Items from a data source:

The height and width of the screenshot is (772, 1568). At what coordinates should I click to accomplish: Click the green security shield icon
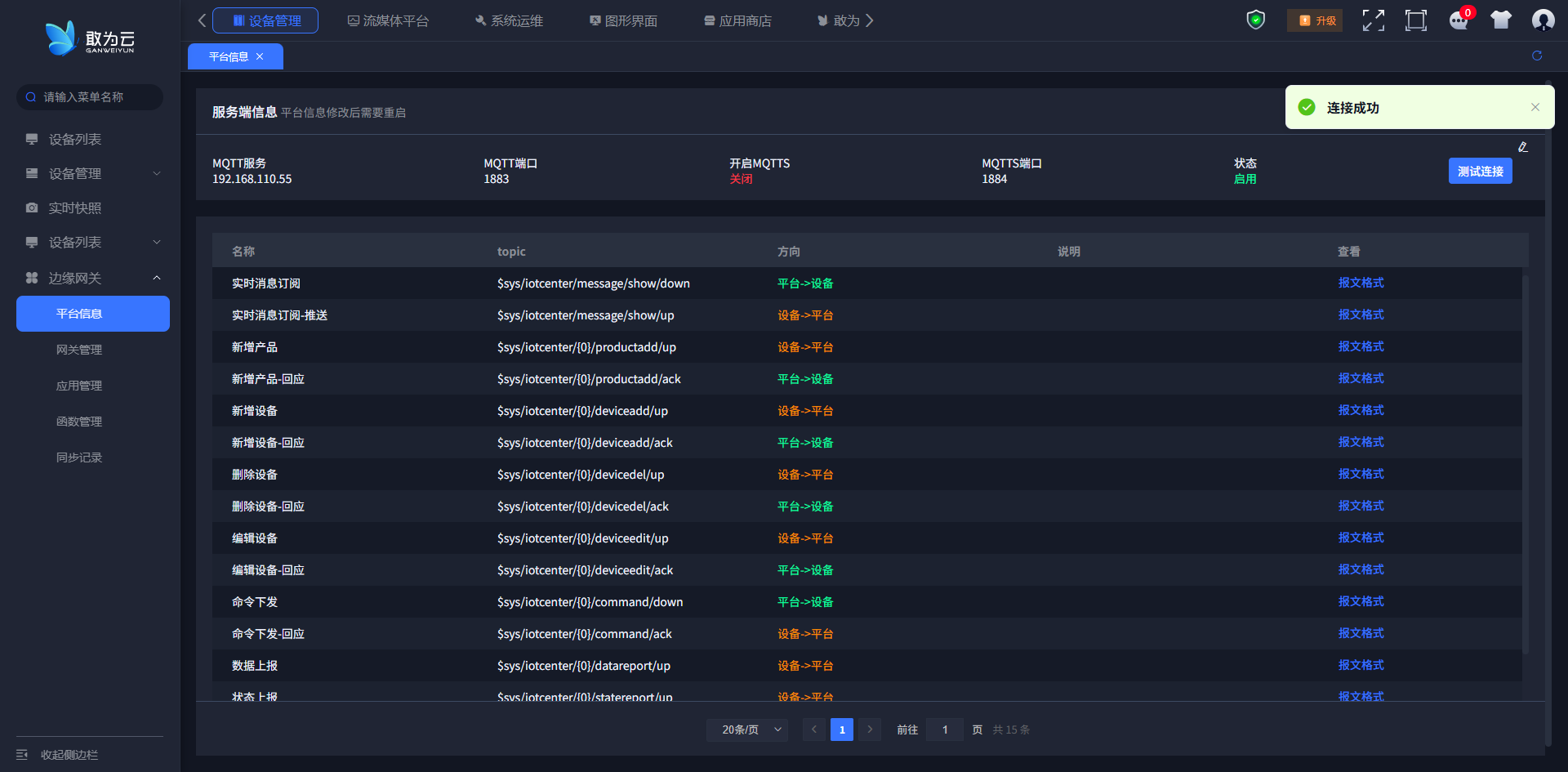tap(1255, 20)
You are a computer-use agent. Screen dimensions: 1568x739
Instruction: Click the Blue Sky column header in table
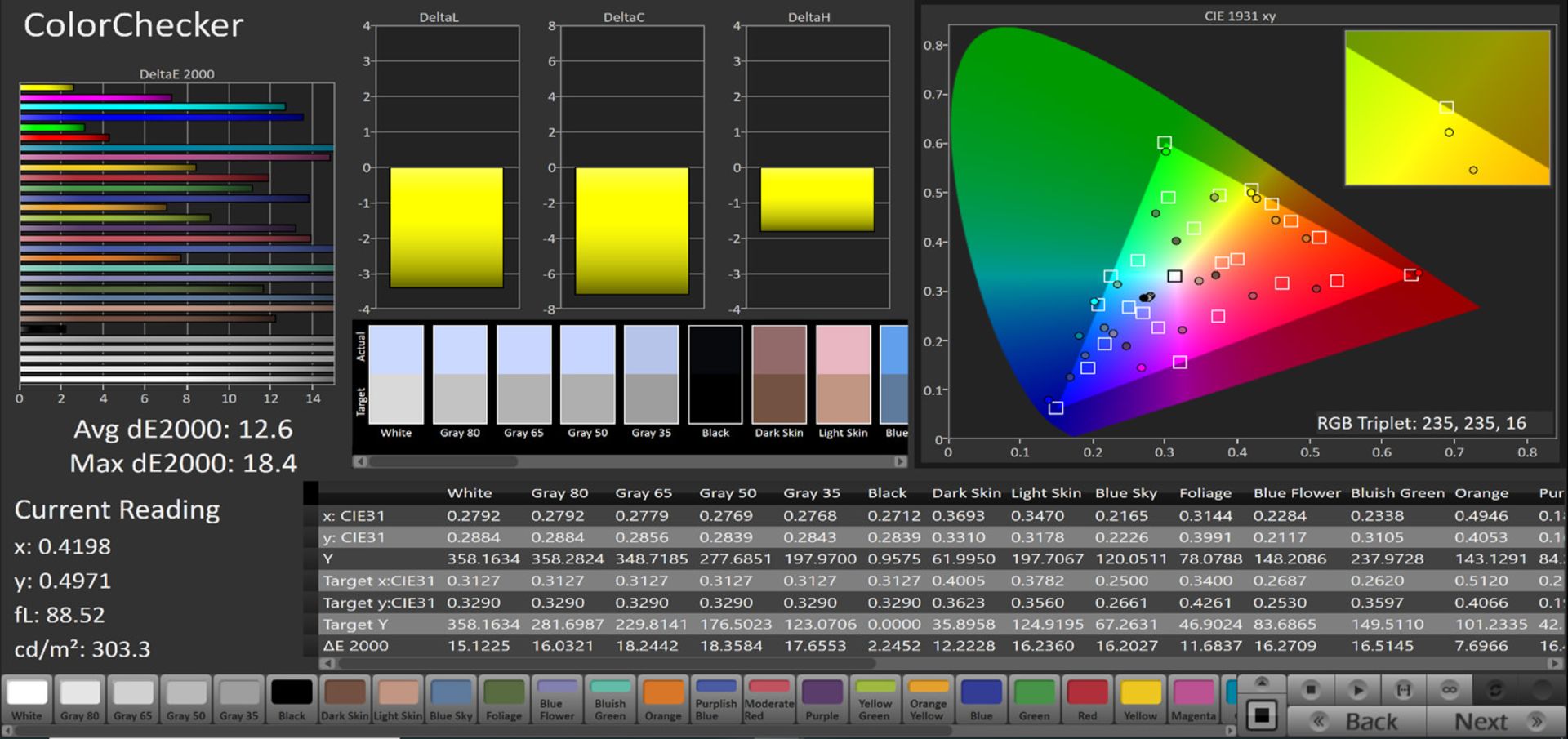1125,493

(Work to be completed)
Apart from the pictures, repeat every entry exactly.

(Solved exercise)
The height and width of the screenshot is (772, 1568). At what coordinates should I click to accomplish: Click the green security shield icon
tap(1255, 20)
You are a computer-use agent. Screen dimensions: 1568x739
Instruction: Click the Blue Sky column header in table
1125,493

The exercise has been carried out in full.